TASK STATEMENT: Produce a verbatim copy of the entries listed below.

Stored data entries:
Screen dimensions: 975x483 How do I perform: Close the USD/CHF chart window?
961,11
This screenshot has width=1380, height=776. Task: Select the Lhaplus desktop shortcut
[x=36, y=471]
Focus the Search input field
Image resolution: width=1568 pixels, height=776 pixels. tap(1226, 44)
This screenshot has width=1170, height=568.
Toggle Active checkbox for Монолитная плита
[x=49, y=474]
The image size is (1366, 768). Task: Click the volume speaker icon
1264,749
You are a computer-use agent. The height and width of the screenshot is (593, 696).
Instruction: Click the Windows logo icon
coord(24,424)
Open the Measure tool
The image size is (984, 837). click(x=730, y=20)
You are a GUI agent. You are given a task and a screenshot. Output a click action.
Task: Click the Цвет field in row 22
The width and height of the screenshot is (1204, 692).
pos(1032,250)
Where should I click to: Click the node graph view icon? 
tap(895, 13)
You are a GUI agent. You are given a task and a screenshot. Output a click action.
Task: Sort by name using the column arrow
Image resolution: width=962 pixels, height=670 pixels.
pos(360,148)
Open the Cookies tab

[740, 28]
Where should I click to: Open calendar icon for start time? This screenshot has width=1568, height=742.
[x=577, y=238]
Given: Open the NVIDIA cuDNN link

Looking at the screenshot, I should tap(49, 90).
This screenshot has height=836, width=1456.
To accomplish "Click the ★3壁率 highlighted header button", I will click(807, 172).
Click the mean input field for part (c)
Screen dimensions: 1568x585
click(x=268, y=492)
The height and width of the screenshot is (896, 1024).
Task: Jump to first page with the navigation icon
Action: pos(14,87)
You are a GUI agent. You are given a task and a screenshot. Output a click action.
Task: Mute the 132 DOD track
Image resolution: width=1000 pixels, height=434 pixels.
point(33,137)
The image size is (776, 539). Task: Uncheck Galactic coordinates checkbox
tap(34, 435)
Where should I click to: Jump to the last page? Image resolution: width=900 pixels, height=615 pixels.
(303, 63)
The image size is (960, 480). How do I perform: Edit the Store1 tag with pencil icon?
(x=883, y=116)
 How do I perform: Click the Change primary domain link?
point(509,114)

ANSWER TO THIS PROBLEM:
Screen dimensions: 975x483 How do I perform: Close the USD/CHF chart window?
961,11
This screenshot has width=1380, height=776. Task: Select the Lhaplus desktop shortcut
[x=36, y=471]
Focus the Search input field
Image resolution: width=1568 pixels, height=776 pixels. tap(1226, 44)
This screenshot has width=1170, height=568.
Toggle Active checkbox for Монолитная плита
[x=49, y=474]
The image size is (1366, 768). Task: Click the volume speaker icon
1264,749
You are a computer-use agent. The height and width of the screenshot is (593, 696).
Instruction: Click the Windows logo icon
coord(24,424)
Open the Measure tool
The image size is (984, 837). click(x=730, y=20)
You are a GUI agent. You are given a task and a screenshot. Output a click action.
Task: Click the Цвет field in row 22
The width and height of the screenshot is (1204, 692).
pos(1032,250)
Where should I click to: Click the node graph view icon? 
tap(895, 13)
You are a GUI agent. You are given a task and a screenshot. Output a click action.
Task: Sort by name using the column arrow
Image resolution: width=962 pixels, height=670 pixels.
pos(360,148)
Open the Cookies tab

[740, 28]
Where should I click to: Open calendar icon for start time? This screenshot has width=1568, height=742.
[x=577, y=238]
Given: Open the NVIDIA cuDNN link

Looking at the screenshot, I should tap(49, 90).
This screenshot has height=836, width=1456.
To accomplish "Click the ★3壁率 highlighted header button", I will click(807, 172).
Click the mean input field for part (c)
Screen dimensions: 1568x585
click(x=268, y=492)
The height and width of the screenshot is (896, 1024).
Task: Jump to first page with the navigation icon
Action: pos(14,87)
You are a GUI agent. You are given a task and a screenshot. Output a click action.
Task: Mute the 132 DOD track
Image resolution: width=1000 pixels, height=434 pixels.
point(33,137)
The image size is (776, 539). Task: Uncheck Galactic coordinates checkbox
tap(34, 435)
Where should I click to: Jump to the last page? Image resolution: width=900 pixels, height=615 pixels.
(303, 63)
The image size is (960, 480). How do I perform: Edit the Store1 tag with pencil icon?
(x=883, y=116)
 How do I perform: Click the Change primary domain link?
point(509,114)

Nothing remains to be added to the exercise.